───── Document section

THAT'S ENTERTAINMENT! PART III is the third film tribute to the Metro-Goldwyn-Mayer musicals of Hollywood's "Golden Age" (1928-1958). The documentary is undeniably entertaining, but it suffers from an uneven selection of clips, sloppy historical research, and, ultimately, an
overabundance of riches.
The film is divided into nine segments, each hosted by a former MGM musical star seen "on location" at the famous film studio. Gene Kelly appears near one of the largest soundstages in Culver City to discuss the earliest screen musicals of the 1930s. Esther Williams returns to her "saucer tank"
swimming pool to reminisce about her water carnivals of the 1940s and 1950s. June Allyson drives through the studio gate to talk about how MGM discovered and groomed new talent. Cyd Charisse stands in front of a painted backdrop from BRIGADOON (1954), where she pays tribute to her co-star from
that film, Gene Kelly. Debbie Reynolds appears outside of the wardrobe department to discuss the glamour treatment accorded to MGM's female stars. Lena Horne returns to the recording stage to comment on her personal difficulties in being the lone African-American under contract to the studio.
Mickey Rooney walks around the schoolhouse for child stars and reminisces about his co-star of many films, Judy Garland. Ann Miller steps on to a dance rehearsal hall and pays tribute to her co-star from EASTER PARADE (1948), Fred Astaire. Howard Keel strolls through the film vaults and discusses
the changes in widescreen technology that affected the musical form in the 1950s. Gene Kelly returns at the end to wax nostalgically about a time when, supposedly, "life was simpler and so was the film business."
In 1974, THAT'S ENTERTAINMENT! provided nostalgic escape for movie-goers weary of Watergate and Vietnam ("Boy ... Do We Need It Now" was its ad-campaign slogan). PART III, released in a year of comparable disillusion and discontent, made little impact at the box office: perhaps an assemblage of
excerpts from more than 60 MGM musicals is superfluous in an age of video cassettes, channel-surfing, and ubiquitous nostalgia television programming. Nevertheless, the film offers a number of bright spots and surprises.

──────────

* Required action 1 *
Answer these questions from the film review:
(a) How many segments is the film divided into?
(b) Which host returns to a "saucer tank" swimming pool?
(c) What was the ad-campaign slogan for THAT'S ENTERTAINMENT! in 1974?
* Required action 2 *
Take the review of THAT'S ENTERTAINMENT! PART III further, picking up right after its final sentence.

───── Record set

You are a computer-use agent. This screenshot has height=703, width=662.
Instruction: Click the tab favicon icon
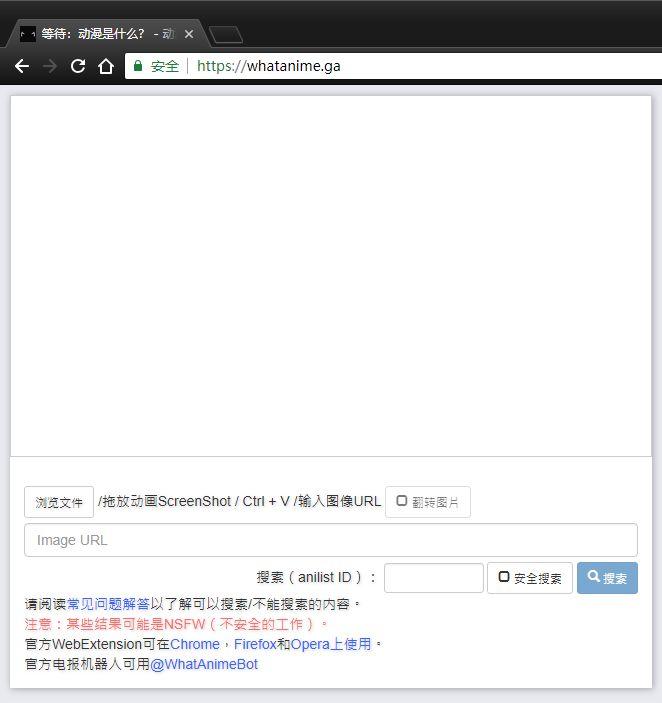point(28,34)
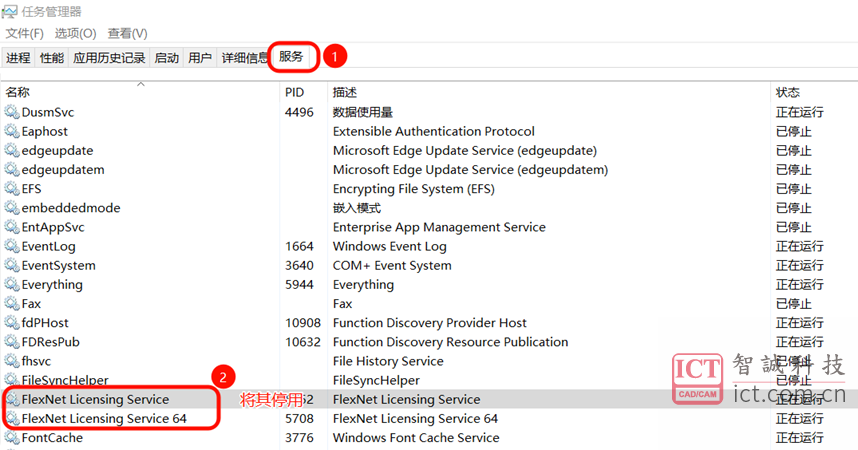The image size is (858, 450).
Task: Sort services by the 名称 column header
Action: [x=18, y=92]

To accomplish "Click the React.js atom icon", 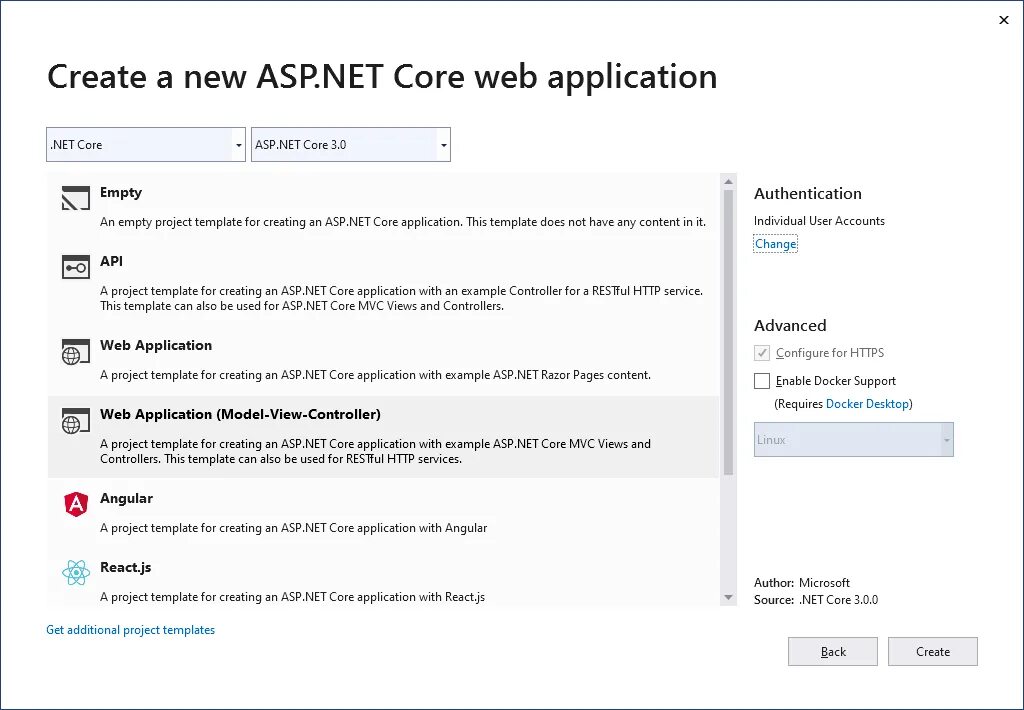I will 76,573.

──────────

* Exercise result 1 *
(a) Nine
(b) Esther Williams
(c) "Boy ... Do We Need It Now"

* Exercise result 2 *
Apart from the many familiar but still entertaining portions from such classics as ON THE TOWN (1949), SHOW BOAT (1951), and GIGI (1958), the film presents some tantalizing outtakes and behind-the-scenes footage. In one particularly intriguing sequence, director Busby Berkeley works on a
complicated Eleanor Powell dance number in LADY BE GOOD (1941), while the final results are shown simultaneously on the opposite side of a split screen. Outtakes scattered throughout the film include Lena Horne's sexy song in a bubble bath, cut by the censors from CABIN IN THE SKY (1942); Judy
Garland's jazz number eliminated from EASTER PARADE (1948); and Debbie Reynolds's solo torch song dropped from SINGIN' IN THE RAIN (1952). Best of all is a reconstruction of director George Sidney's brilliant ensemble number from THE HARVEY GIRLS (1946). (The "Collector's Edition" of the film,
available on videocassette and laser-disk, includes additional outtakes, several of which are quite fascinating.)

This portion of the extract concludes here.